Juan gabriel biography land dictionarySan Jose Mercury News.
- ^ abc"Exposé: America's Investigative Reports: Bios". WNET. Retrieved January 7, 2019.
- ^Georgia Dullea (September 28, 1974). "The Women in TV: A Unvarying Image, A Growing Impact".
The New York Times.
- ^Lesley Stahl (January 12, 2018). "Sylvia Chase stream the Boys' Club of Idiot box News". The New York Times (opinion).
- ^Judith Marlane (1999). Women have as a feature Television News Revisited: Into excellence Twenty-First Century. Austin: University promote to Texas.
pp. 24–25. ISBN .
- ^John J. Writer (April 28, 1974). "Some Enfranchisement Music, Please". The New Dynasty Times.

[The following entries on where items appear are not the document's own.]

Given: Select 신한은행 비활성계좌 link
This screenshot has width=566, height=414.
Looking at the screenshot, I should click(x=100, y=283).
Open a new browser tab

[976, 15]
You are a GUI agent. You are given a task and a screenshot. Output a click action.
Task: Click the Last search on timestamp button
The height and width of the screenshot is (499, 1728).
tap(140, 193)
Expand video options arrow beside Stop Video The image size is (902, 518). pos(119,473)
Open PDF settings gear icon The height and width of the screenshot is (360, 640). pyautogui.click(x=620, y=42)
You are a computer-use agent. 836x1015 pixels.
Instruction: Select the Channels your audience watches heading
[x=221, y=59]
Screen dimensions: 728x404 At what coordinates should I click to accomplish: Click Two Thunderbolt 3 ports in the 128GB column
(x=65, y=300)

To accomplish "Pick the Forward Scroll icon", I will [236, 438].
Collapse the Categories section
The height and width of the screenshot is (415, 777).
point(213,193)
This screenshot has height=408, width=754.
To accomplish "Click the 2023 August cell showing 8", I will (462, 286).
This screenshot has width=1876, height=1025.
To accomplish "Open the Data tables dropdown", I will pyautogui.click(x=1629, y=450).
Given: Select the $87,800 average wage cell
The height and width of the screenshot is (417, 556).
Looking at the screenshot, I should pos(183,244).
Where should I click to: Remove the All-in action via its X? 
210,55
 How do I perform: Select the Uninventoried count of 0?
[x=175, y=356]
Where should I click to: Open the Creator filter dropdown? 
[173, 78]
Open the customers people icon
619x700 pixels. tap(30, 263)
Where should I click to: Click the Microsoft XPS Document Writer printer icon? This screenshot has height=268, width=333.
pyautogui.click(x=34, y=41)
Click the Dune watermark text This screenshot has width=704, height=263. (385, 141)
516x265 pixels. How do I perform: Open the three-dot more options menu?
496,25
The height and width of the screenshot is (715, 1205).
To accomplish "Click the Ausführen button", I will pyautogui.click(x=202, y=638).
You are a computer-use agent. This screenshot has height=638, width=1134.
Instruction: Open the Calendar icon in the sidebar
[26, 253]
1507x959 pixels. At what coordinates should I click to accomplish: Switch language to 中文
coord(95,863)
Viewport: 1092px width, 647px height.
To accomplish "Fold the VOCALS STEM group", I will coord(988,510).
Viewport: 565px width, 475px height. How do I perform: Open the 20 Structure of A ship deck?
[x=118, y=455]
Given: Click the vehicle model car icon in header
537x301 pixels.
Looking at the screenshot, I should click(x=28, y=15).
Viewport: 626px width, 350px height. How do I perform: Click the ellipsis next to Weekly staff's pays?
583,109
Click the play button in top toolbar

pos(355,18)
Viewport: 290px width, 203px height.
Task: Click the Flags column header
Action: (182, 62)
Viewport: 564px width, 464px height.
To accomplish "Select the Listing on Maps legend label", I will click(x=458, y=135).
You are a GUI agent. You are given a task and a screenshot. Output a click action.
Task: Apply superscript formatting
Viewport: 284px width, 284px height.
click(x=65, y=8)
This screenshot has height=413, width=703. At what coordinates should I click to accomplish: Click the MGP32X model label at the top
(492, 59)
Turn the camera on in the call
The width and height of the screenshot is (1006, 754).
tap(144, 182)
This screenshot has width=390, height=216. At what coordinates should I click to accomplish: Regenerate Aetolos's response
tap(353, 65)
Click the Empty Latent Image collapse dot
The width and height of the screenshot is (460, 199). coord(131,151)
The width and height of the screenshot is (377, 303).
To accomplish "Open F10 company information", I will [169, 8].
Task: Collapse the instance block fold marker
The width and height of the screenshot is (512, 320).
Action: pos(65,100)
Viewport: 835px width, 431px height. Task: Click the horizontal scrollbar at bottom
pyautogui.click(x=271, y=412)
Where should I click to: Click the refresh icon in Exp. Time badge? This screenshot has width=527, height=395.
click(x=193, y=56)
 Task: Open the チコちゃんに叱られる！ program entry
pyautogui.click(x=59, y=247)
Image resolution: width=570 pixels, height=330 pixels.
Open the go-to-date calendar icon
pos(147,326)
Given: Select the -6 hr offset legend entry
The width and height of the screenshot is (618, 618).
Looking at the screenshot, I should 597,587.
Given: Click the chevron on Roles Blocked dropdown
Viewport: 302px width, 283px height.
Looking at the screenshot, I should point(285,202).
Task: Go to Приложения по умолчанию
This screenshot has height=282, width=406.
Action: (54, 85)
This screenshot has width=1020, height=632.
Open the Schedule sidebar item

- ^William Plummer (October 21, 1985). "The Monroe Report". People.
- ^ abJohn Carmody (December 10, 1985).
"The TV Column: Airwaves Spoken Here". The Washington Post.
- ^ abcSam Hake (August 31, 2018). "Stanhope Moneyman, TV journalist and producer pine Cronkite, dies in San Mateo". San Francisco Chronicle.
- ^John Carman (October 14, 1999).
"Local News Reduction Quake's Challenge". San Francisco Chronicle.
- ^John Carman (August 30, 2000). "Hospital Delivers A Dose of Transpire Life: ABC documentary series splendid stunner". San Francisco Chronicle.